Hubo algunos atisbos de crispación, y a punto estuvo de liarse una reyerta cuando un conductor intentó pasar entre los manifestantes y les gritó: «Venís aquí a joderlo todo», y fue contestado con puñetazos y patadas al coche y tuvo que intervenir la guardia civil para parar la pelea.

Una veintena de efectivos, más la Policía Local y Protección Civil, controlaron la convocatoria. Los manifestantes, vascos en abrumadora mayoría, aseguran que en Noja pagan el doble de impuestos por pisos más pequeños que los que tienen en el País Vasco y sin servicios municipales a la altura. «Faltan parques, duchas en la playa, transporte, recogida de basuras eficiente, la OLA es una vergüenza, por no hablar de la sanidad. Si caes enfermo aquí, o vas a Bilbao o te mueres», explicaba Plaza.

Y esto no queda aquí, el próximo lunes, a las 19.30 horas, una veintena de manifestantes serán recibidos por el alcalde y han pedido a golpe de megáfono a la gente que media hora antes se congregue en el Ayuntamiento para acompañarlos.

La versión municipal

«Estoy horrorizado de los pocos números que echa la gente». Así valoraba ayer el alcalde de Noja, Jesús Díaz, las airadas críticas de los residentes contra la subida del 34% del IBI, un porcentaje que aumentará la cantidad a pagar 40 euros al año de media, «que son tres euros al mes», puntualizó. Además, constató el regidor que la práctica totalidad de los manifestantes tiene en Noja su segunda residencia, «que ya es en sí cierto lujo» y recordó que, los que están protestando, más lo harán cuando se revise el valor catastral de sus casas, «que continúan con el valor de 1994», y están tasadas en cantidades que rondan los 20.000 o 40.000 euros, cuando la media actual del precio de sus viviendas es de 180.000 euros.
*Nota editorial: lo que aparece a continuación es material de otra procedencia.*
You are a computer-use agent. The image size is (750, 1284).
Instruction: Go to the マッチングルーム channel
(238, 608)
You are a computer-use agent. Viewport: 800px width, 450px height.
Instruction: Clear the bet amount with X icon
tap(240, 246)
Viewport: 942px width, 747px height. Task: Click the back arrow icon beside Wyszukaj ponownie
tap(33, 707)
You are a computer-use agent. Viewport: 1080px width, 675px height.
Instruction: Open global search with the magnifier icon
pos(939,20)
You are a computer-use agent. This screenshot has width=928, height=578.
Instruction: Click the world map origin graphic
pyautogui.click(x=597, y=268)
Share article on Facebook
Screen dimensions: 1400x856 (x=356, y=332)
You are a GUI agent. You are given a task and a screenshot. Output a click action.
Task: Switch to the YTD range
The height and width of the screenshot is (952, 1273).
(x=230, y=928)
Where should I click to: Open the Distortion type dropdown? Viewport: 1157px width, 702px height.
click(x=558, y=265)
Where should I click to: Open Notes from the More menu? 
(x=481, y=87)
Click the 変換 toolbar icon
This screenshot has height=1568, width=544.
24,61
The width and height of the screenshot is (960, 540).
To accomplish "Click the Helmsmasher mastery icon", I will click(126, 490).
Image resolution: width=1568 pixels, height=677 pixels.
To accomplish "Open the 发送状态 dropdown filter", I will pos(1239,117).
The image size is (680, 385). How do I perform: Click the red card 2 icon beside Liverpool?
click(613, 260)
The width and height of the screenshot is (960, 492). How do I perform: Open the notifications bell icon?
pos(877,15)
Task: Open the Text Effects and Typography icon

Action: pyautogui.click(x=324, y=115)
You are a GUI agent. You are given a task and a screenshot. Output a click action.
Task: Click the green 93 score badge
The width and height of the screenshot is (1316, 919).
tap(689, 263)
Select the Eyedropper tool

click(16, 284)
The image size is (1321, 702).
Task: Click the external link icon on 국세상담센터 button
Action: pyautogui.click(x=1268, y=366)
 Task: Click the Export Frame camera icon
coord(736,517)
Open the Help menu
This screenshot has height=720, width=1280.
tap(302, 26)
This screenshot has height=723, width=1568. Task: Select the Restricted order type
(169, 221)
Lamentaba el regidor que el insulto precediera el jueves a la petición de información y, a los que critican el afán recaudatorio del Ayuntamiento, responde que con esos 40 euros de más que pagarán los vecinos (se emitirán unos 27.000 recibos) se recaudará un millón de euros. El año que viene los contribuyentes podrán pedir cuentas de lo que se hizo con su dinero, «no antes, que aún no lo hemos recibido».

Otra de números: Calcula el alcalde que a las puertas del Ayuntamiento, el jueves se congregaron «entre 800 y 900 personas», que ni «multiplicando la cifra por dos» -había muchos matrimonios- llega a ser una cifra significativa entre los 60.000 habitantes de Noja, «es el 3%», que vive en un millar de viviendas, «el 5% del total».

«Son de la margen izquierda»

Eran foráneos y muy ruidosos, dice, «¿a quién se le ocurre llevar en su coche megáfonos, bocinas y silbatos? Yo creo que hasta había algunos profesionales por el medio», y sobre la ausencia de nojeños entre los manifestantes, considera el regidor que los cántabros «protestamos de otra manera» y que los que allí había proceden, «en su mayoría», afirmó, «de la margen izquierda, de Euskadi, y ya se sabe que la mayoría son del PSOE, y conocen a los concejales de aquí». A su juicio, la labor política de la oposición en este asunto ha sido «ir en contra del equilibrio económico de su pueblo».

Jesús Díaz achaca a los «momentos difíciles, con la sensibilidad a flor de piel» la combativa actitud de estos residentes, «era gente mayor, muchos tendrán un hijo en el paro, serán pensionistas... se junta todo, y también el mal tiempo de ese día pudo influir en la congregación de la gente». Cuenta que una de las manifestantes aseguró que un centenar de los que daban voces quería vender su vivienda, que en años pasados no lo hicieron porque pedían más dinero y que, ahora, ya no pueden venderla.